Marti

Better Mistakes

2011 (Fod)
pop

"Better Mistakes", il secondo album dell'attore-cantante Andrea Bruschi, ovvero Marti, è (lo anticipo subito) una immane ciofeca, ma è anche un album che ci permette di localizzare e discutere di alcuni nei della produzione indipendente.
"Un incrocio tra Bryan Ferry, Nick Cave e i Cousteau, un album dagli echi cinematografici noir, il volto nascosto della musica italiana, un drammatico insieme di glam e storie dark"... Questi alcuni dei commenti che ne accompagnano la pubblicazione in tutta Europa, un entusiasmo comprensibile se a supportarlo è una brochure di presentazione ben calibrata e un leggero alone di ambiguità e aspirazione intellettuale.
Purtroppo tutte le migliori intenzioni non possono garantirne l'esito, ed è quello che è evidente nelle undici tracce di "Better Mistakes", che esalta tutta la boria della scena indie italiana, in perenne bilico tra originalità e sanremismi. Sì, sanremismi, perché "Better Mistakes" è un album di canzoncine pop melodiche figlie dell'Elton John più commerciale e del falso lirismo della musica italiana post-70, con un cantato inascoltabile e a tratti fastidiosissimo che è out of tune non per scelta artistica, ma per l'impossibilità dell'arrogante frontman di gestire l'estensione vocale con tecnica e pathos.
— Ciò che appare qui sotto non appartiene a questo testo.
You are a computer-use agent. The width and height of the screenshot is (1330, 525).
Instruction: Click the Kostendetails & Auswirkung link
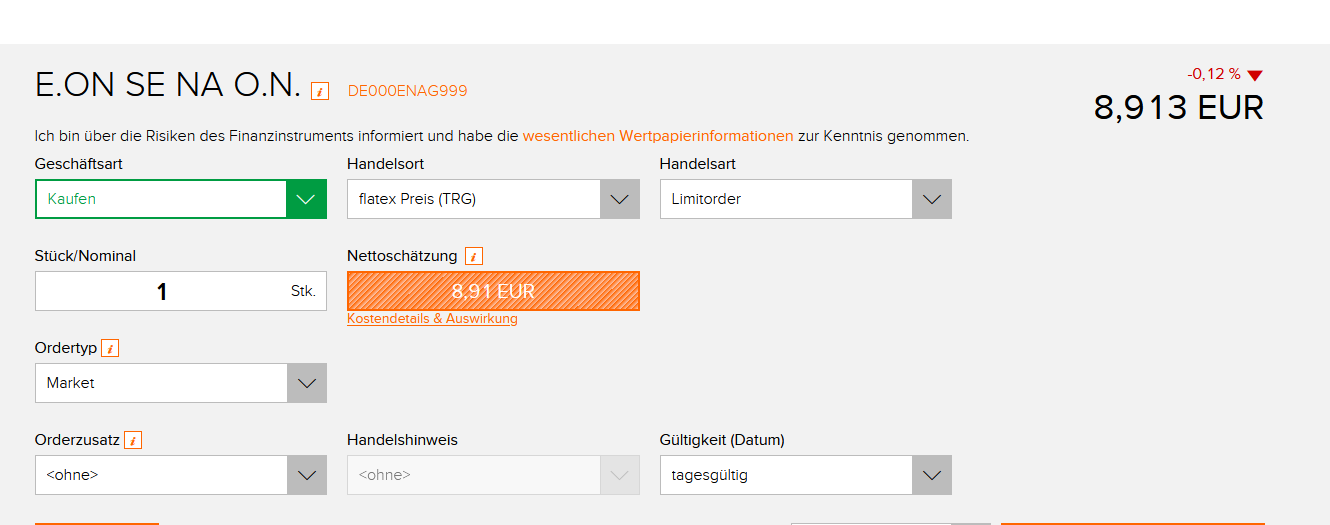click(x=432, y=319)
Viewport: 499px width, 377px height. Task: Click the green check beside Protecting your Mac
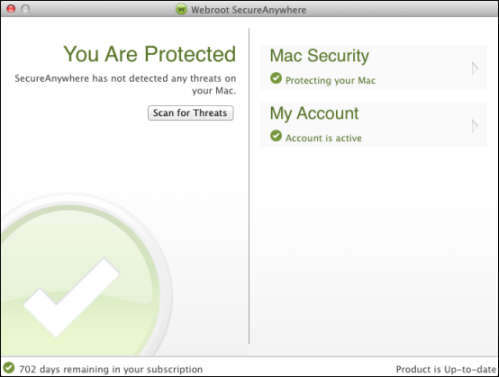pyautogui.click(x=276, y=79)
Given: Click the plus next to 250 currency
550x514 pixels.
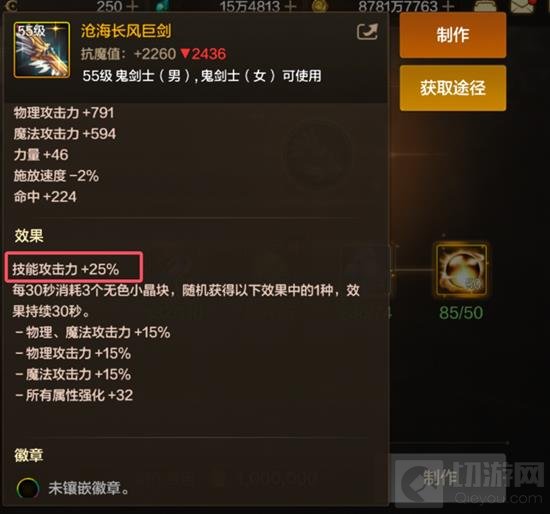Looking at the screenshot, I should click(133, 6).
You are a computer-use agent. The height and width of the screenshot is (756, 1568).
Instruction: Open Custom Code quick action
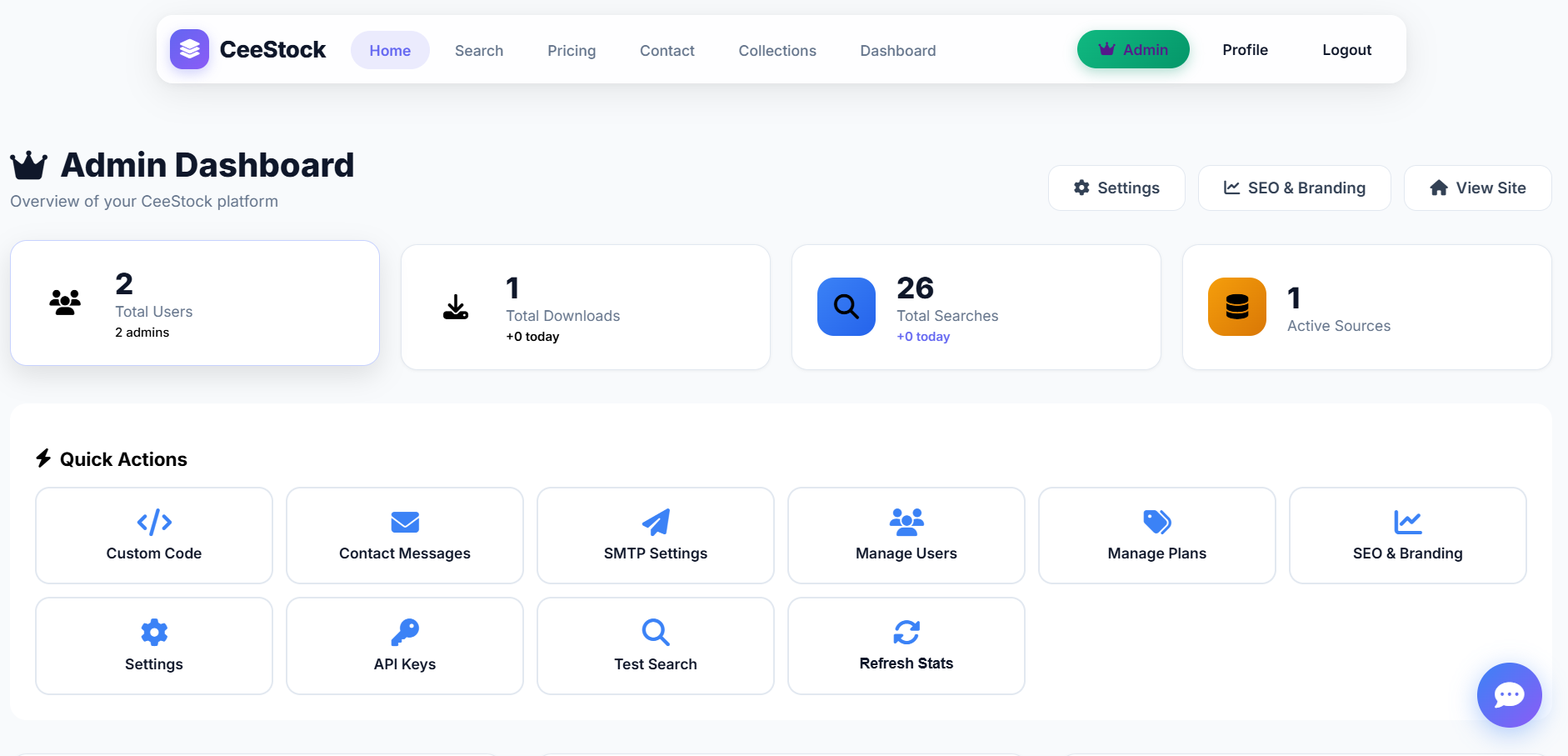(154, 535)
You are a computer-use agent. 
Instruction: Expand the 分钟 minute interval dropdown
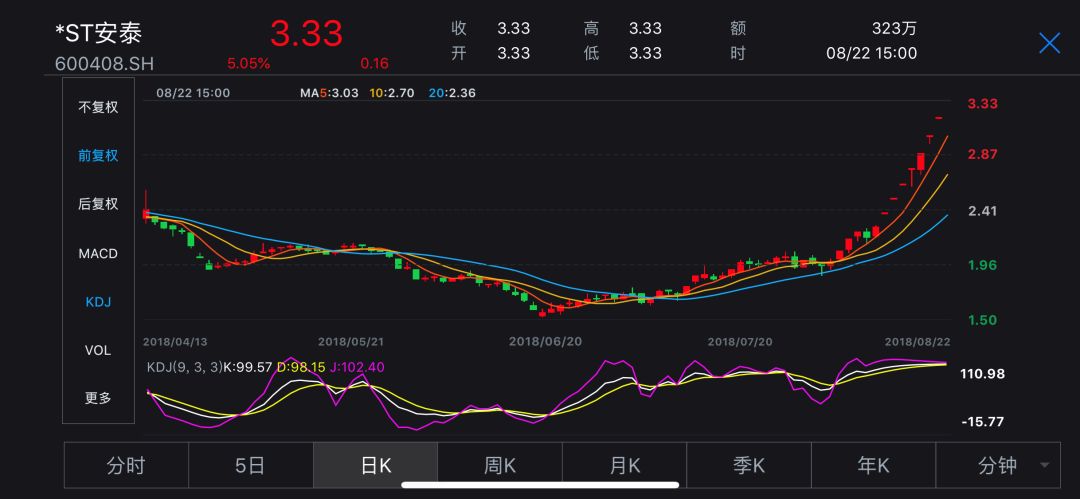pyautogui.click(x=996, y=465)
Definire la musica di Marti new-wave o dark-rock, come avviene su Wikipedia, è puro inganno - non si tratta del "Better Mistakes" del titolo ma di un vistoso esempio di menzogna stilistica, determinato dal fatto che spesso la musica adotta riferimenti fuori linea per aggiungere valore artistico a opere insulse e poco felici.
Resta difficile per il pubblico meno smaliziato riuscire a cogliere i difetti e le lacune delle undici tracce, il che rende possibile un successo da cult-status; le orchestrazioni e gli arrangiamenti sono gradevoli e raffinati, ma resta arduo sopportare gli svolazzi di Andrea. Inoltre i testi sono risibili tentativi di creare mini-film che si riducono ad una sequenza di momenti privi di alcun legame emotivo.
Pur se gradevole, il tono orchestrale dell'album racchiude un altro problema stilistico. Prendete l'esordio dei Cousteau (spesso evocati nelle undici tracce): mentre il gruppo inglese suona come una mini-orchestra, nell'album di Marti l'orchestra tenta (all'inverso) un approccio da rock-band che diluisce il patrimonio lirico che si sgretola grazie alla pessima intonazione di Andrea Bruschi.
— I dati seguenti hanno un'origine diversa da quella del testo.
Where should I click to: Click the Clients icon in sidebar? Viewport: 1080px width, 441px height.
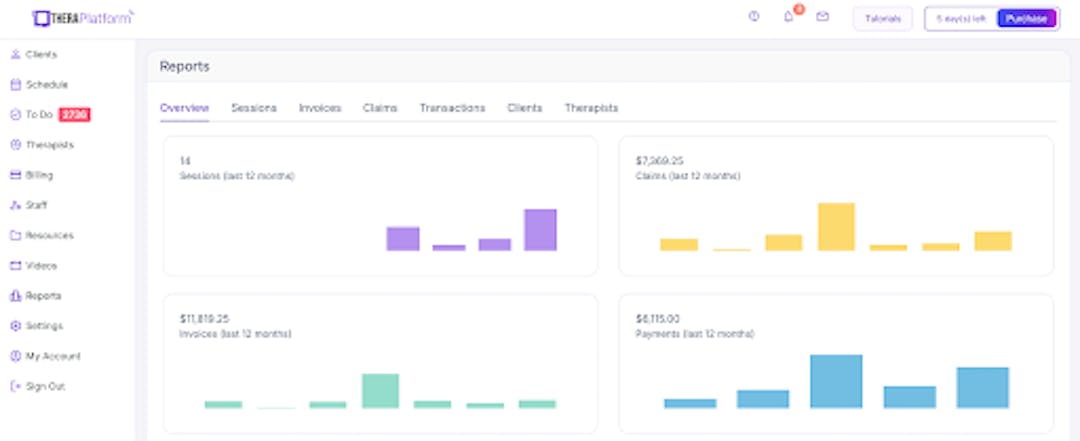click(x=15, y=55)
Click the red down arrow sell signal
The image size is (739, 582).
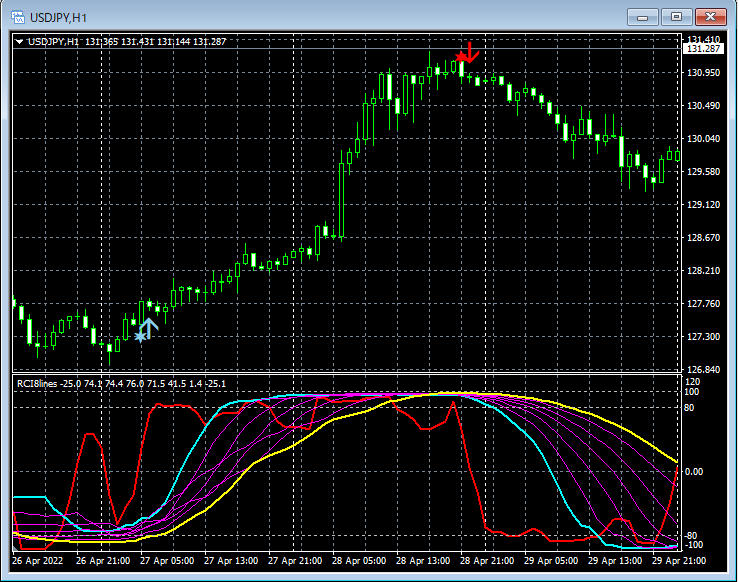pyautogui.click(x=471, y=53)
Album non privo di alcuni momenti tollerabili, quali "The Price You Pay" e "The Girl That Turns Off Street Lamps", "Better Mistakes" conserva dignità solo nella riuscita "Havana Bride", nella quale tutto gira alla perfezione e il canto più introspettivo e rabbioso diventa perfetto.
Questo momento piacevole non basta, tuttavia, a ridurre il disappunto. E nemmeno l'amicizia con Anthony Reynolds garantisce indulgenza; se proprio volete un consiglio, ascoltatelo ma non cercate in queste tracce nulla di più di uno sfogo egoistico di un artista privo di doti e di comunicatività, che nel vorticoso insieme intellettuale della musica italiana vedremo prima o poi protagonista di un'intervista di Mollica e poi artefice della rinascita della musica italiana d'autore.... un Maalox, per favore!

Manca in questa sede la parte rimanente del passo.